-- START Extracted entries --
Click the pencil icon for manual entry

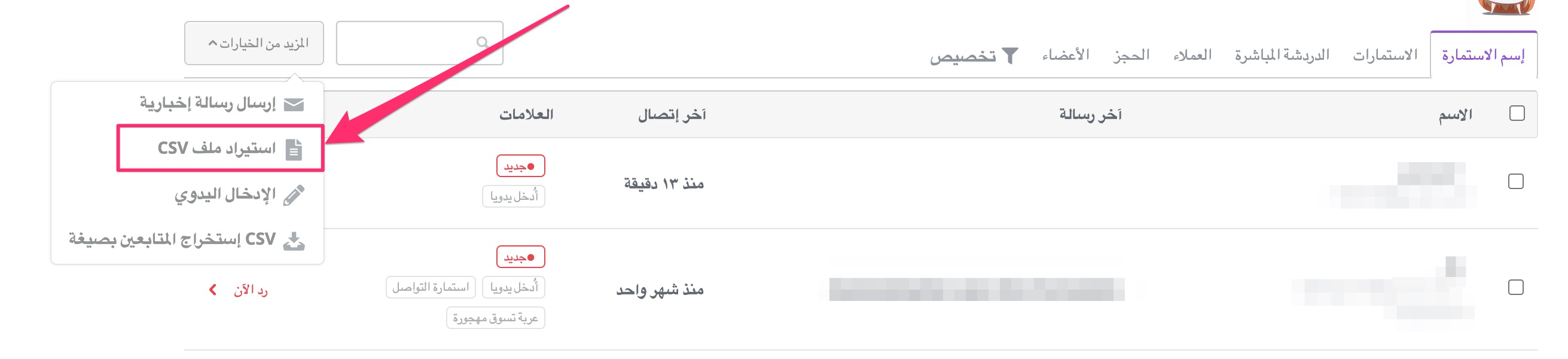[294, 195]
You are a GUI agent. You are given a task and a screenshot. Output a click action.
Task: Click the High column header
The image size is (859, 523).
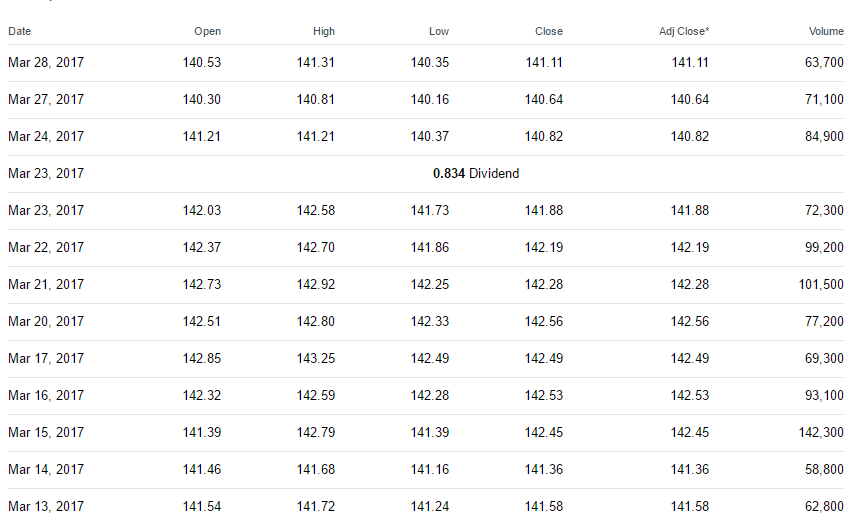click(x=324, y=31)
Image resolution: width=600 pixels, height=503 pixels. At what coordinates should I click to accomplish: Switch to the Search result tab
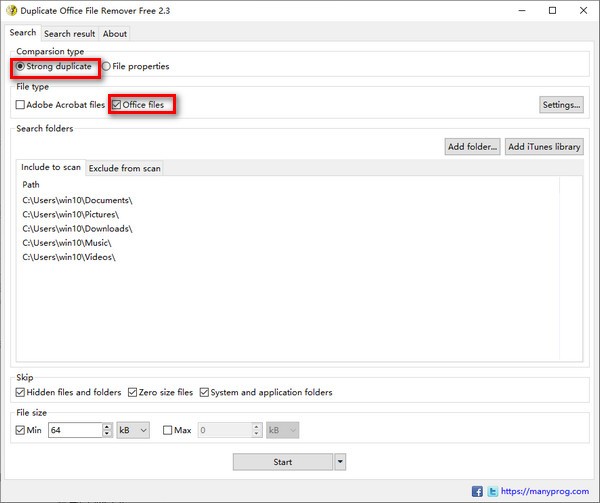(71, 33)
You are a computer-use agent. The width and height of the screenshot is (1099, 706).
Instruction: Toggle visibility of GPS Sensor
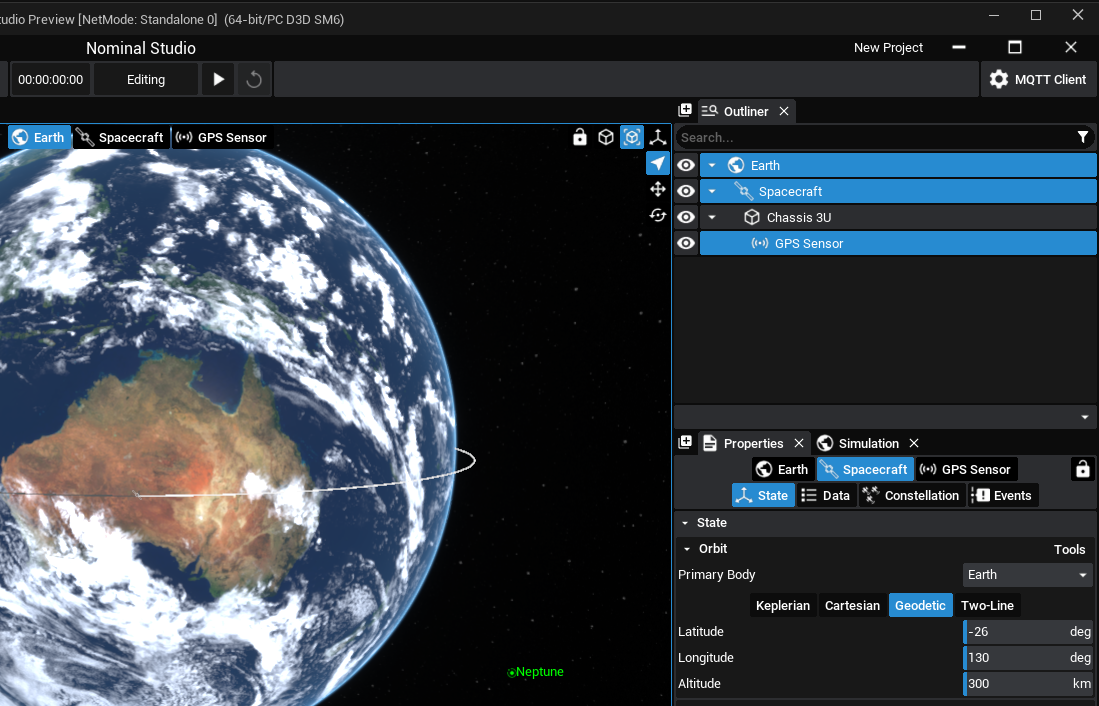686,243
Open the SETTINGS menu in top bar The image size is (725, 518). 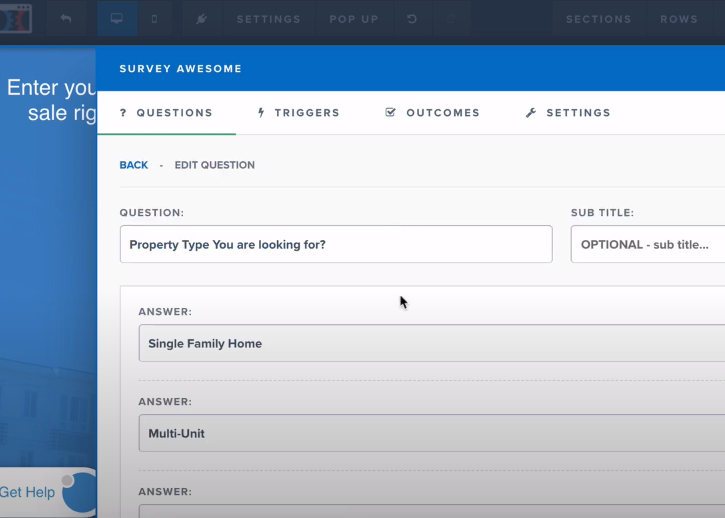click(x=269, y=19)
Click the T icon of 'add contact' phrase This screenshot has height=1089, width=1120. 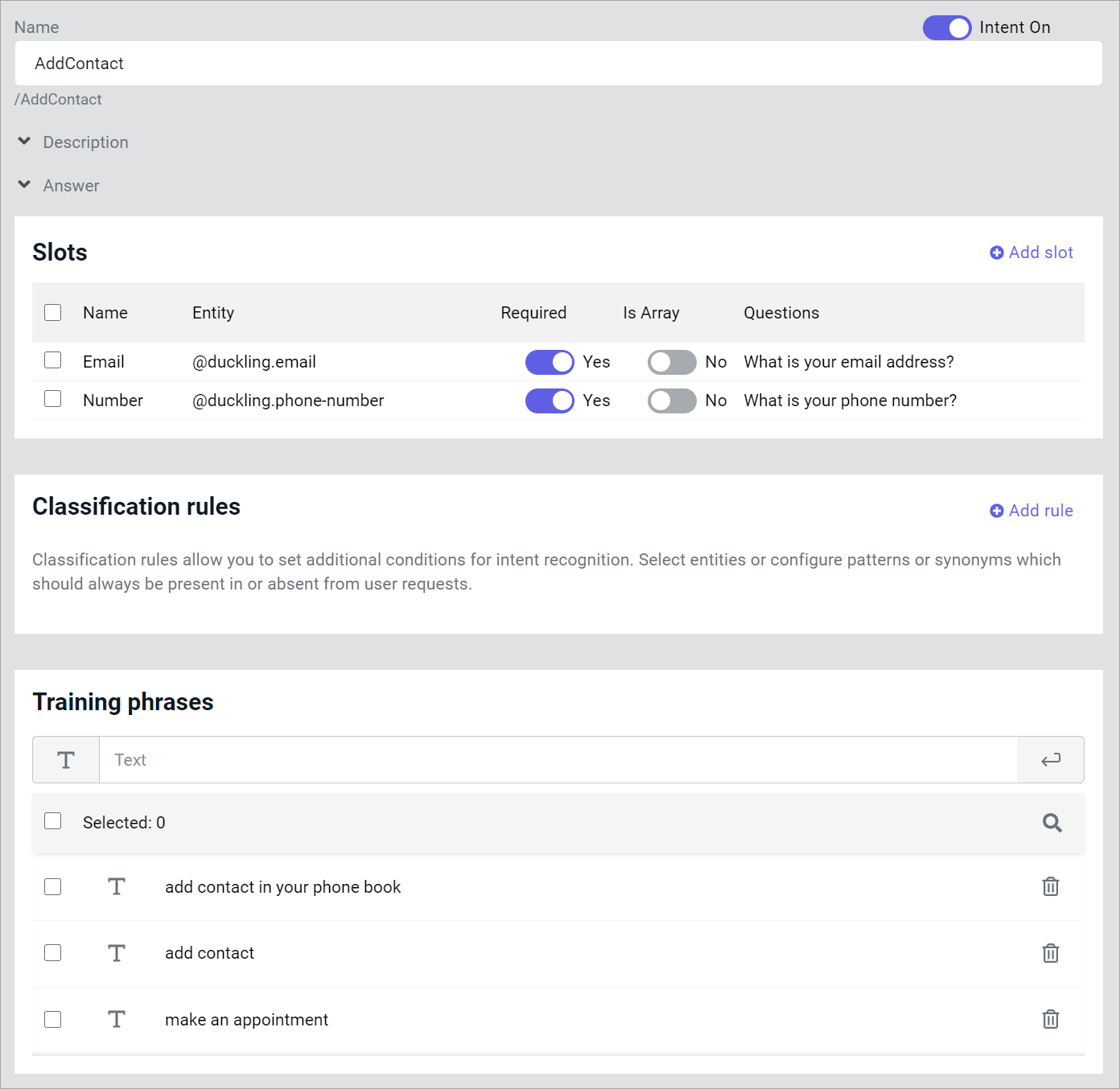(x=117, y=953)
-- END Extracted entries --
— What is expected —
Switch "High" to "Low" in the records from the start up to and including the line with "click(x=324, y=31)", leaving everything else unchanged. Omit the pictures from your answer.

— Response for this exercise —
Click the pencil icon for manual entry

[294, 195]
You are a GUI agent. You are given a task and a screenshot. Output a click action.
Task: Click the Low column header
The image size is (859, 523).
click(x=324, y=31)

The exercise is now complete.